### Task description:
The lines to return are those below that contain the word "Italy".

### Collection entries:
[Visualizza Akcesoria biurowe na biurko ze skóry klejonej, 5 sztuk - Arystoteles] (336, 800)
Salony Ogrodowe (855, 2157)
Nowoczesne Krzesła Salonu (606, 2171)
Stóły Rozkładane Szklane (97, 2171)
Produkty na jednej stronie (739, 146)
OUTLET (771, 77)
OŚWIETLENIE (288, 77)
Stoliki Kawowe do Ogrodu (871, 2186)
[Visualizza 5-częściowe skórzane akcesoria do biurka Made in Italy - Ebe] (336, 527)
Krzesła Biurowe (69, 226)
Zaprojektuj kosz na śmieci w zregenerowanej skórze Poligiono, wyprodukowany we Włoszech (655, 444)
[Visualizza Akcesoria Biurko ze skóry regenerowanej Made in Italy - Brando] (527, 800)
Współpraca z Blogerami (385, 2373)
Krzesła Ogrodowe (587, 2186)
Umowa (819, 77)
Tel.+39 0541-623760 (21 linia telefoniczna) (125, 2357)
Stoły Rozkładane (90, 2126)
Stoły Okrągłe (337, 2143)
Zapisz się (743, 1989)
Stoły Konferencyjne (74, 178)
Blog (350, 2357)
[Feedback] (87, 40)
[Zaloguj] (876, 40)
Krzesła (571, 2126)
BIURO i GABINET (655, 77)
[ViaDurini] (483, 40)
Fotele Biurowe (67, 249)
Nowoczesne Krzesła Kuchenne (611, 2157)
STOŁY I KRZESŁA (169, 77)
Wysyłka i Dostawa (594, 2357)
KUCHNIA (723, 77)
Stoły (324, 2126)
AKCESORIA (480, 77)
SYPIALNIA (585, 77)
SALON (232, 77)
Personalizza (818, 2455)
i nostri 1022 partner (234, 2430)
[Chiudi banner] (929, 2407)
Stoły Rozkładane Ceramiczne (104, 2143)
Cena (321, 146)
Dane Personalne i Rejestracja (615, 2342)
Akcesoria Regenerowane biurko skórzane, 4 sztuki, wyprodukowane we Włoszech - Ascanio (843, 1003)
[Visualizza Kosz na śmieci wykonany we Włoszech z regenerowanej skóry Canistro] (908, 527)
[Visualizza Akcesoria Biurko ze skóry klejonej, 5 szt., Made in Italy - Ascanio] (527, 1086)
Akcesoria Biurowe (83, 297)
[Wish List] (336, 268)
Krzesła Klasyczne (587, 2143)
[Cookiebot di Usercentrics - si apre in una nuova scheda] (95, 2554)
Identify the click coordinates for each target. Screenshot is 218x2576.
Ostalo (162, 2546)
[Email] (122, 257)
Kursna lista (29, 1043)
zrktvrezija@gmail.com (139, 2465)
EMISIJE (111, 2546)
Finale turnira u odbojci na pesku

### Exercise solution:
[Visualizza 5-częściowe skórzane akcesoria do biurka Made in Italy - Ebe] (336, 527)
[Visualizza Akcesoria Biurko ze skóry regenerowanej Made in Italy - Brando] (527, 800)
[Visualizza Akcesoria Biurko ze skóry klejonej, 5 szt., Made in Italy - Ascanio] (527, 1086)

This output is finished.